On-time delivery rate, for example, highlights an area with very real consequences for customers, and can require intervention after even one bad day. For brands managing this in-house, utilizing the tools in which a team is well-versed helps companies identify their problems quickly, and lead to better resolutions. Alternately, a tech-forward 3PL will offer reports of their own, often flagging down issues that arise, and saving brands the trouble of analyzing this information on their own.
Understand the context around data before taking action.

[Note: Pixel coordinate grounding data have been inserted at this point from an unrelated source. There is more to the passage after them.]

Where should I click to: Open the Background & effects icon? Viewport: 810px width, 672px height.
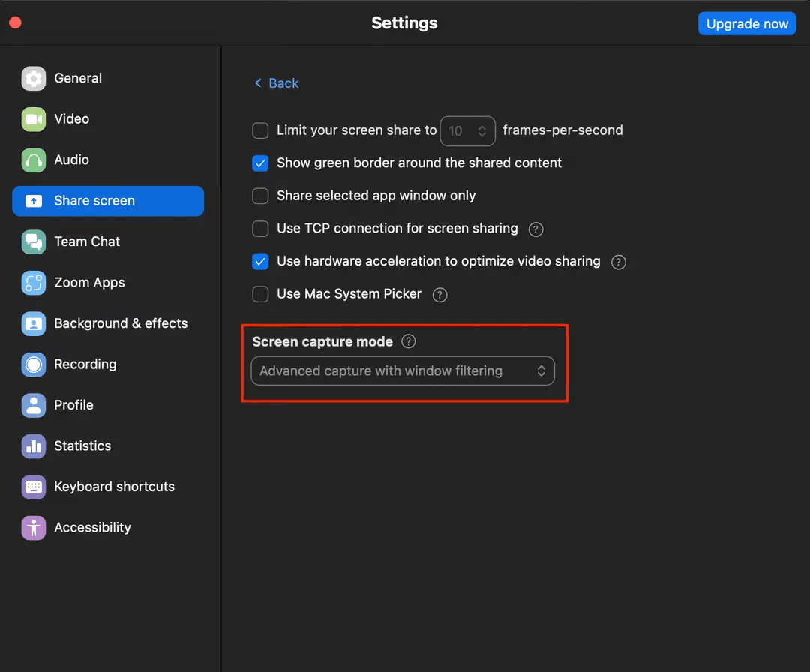[34, 323]
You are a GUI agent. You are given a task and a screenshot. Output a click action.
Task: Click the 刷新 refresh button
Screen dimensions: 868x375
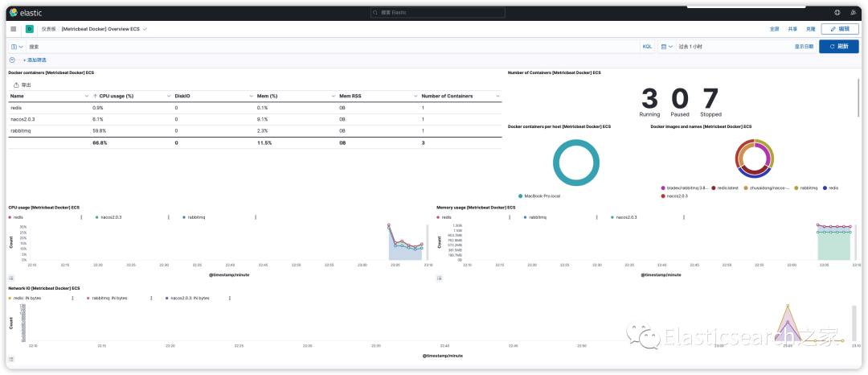point(838,47)
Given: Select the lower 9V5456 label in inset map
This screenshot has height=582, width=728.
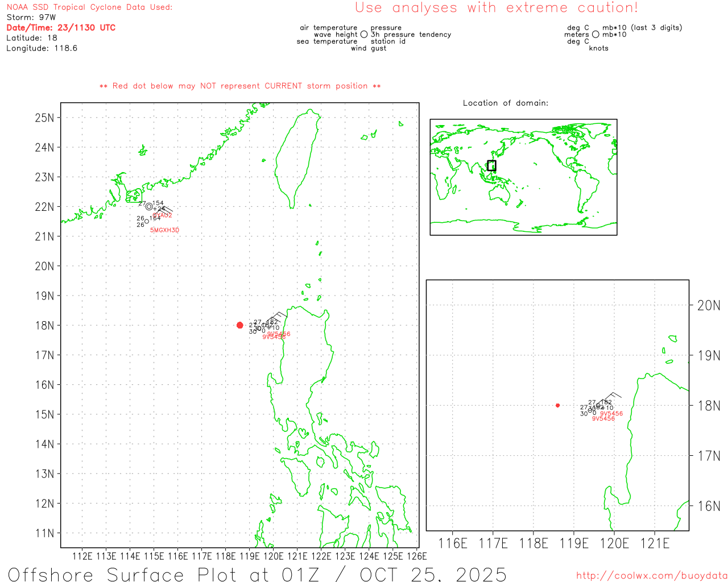Looking at the screenshot, I should pos(603,419).
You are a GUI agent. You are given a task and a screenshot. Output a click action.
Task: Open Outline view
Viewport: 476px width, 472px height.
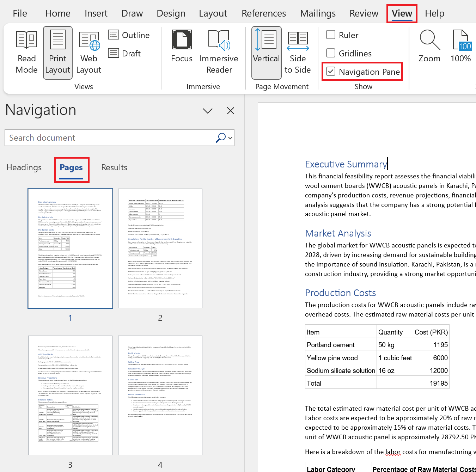[129, 35]
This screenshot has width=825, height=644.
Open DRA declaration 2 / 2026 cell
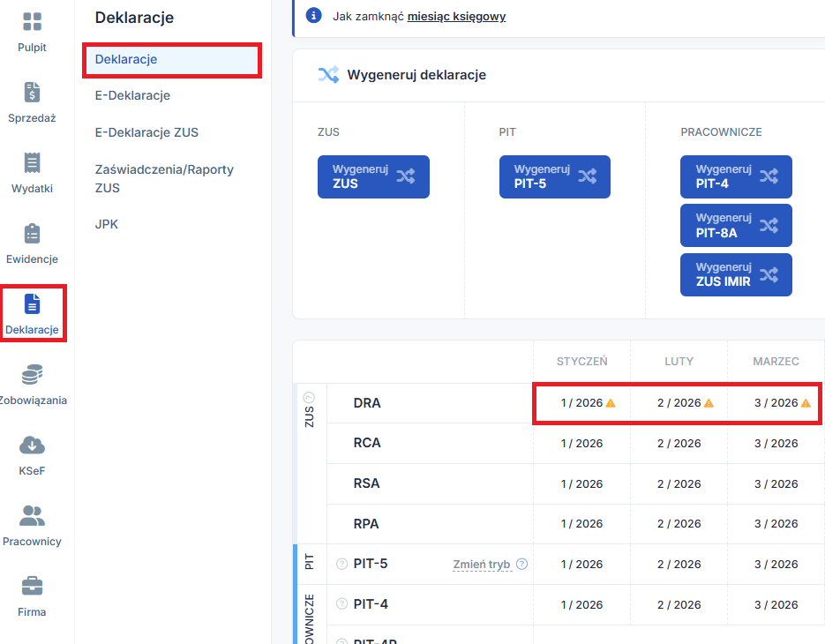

Warehouse and customer service teams have a plethora of granular order data at their fingertips to manage their work, day to day. On the other hand, logistics leaders and 3PL partners are required to look at data from a zoomed out, panoramic vantage point to identify positive and negative logistics trends over time. While it can be incredibly valuable for teams to spend time auditing raw data to gain an understanding of the business, context here is critical.
Let’s go back to the on-time rate. Say the data shows a truck broke down in a brand’s busiest region one week. This one-off occurrence could be isolated. But, if a brand has consistent on-time rate issues and weekly truck breakdowns for months on end, that points to larger vehicle maintenance and asset management issues that need to be addressed. The key here is context — that’s what differentiates an incident from a pattern. By looking at data sets over different periods of time, brands can identify trends and act quickly to solve them without getting distracted by outliers.
Make analyzing logistics data a high priority.
Data-driven decision making is impossible without consistent tracking and purposeful analysis. Once a brand identifies their North Star logistics metrics, leaders need to prioritize setting time aside to analyze this information. Reviewing data and reports shouldn’t be a background goal. Establishing a cadence, and deliberately setting aside time to review key metrics daily, weekly, and monthly gives brands visibility to make more informed decisions, streamline operations and protect the customer experience.
The ability for logistics companies to make better decisions comes down to one thing: data. Collecting, analyzing, and interpreting data is the best way to gain actionable insights and improve logistics processes. Whether managing this in-house or relying on a tech-forward 3PL, these best practices will turn logistics data into meaningful insights.